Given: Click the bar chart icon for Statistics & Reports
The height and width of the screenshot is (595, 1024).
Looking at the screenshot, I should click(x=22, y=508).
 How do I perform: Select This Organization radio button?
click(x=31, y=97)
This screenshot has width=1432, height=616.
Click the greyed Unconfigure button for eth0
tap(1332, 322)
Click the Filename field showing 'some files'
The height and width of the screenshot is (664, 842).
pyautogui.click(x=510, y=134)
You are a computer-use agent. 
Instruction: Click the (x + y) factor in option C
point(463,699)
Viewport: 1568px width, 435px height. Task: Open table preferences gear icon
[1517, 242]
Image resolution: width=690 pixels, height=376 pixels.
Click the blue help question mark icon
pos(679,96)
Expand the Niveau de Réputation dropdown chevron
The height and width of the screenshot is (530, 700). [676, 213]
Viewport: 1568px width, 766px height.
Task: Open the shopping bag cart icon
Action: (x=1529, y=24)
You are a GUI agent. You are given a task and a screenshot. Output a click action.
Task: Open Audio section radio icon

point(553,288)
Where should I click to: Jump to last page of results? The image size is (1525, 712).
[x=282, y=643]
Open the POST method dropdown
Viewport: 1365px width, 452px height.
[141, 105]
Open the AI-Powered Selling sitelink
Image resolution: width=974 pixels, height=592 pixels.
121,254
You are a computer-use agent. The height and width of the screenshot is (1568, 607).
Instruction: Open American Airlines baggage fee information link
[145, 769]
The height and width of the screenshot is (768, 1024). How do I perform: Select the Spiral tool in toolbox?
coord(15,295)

> Assignment:
Answer with the exact lines running from the one that contains "The height and width of the screenshot is (768, 1024)." through the last line of the data. Include no other line.

> Response to this task:
The height and width of the screenshot is (768, 1024). How do I perform: Select the Spiral tool in toolbox?
coord(15,295)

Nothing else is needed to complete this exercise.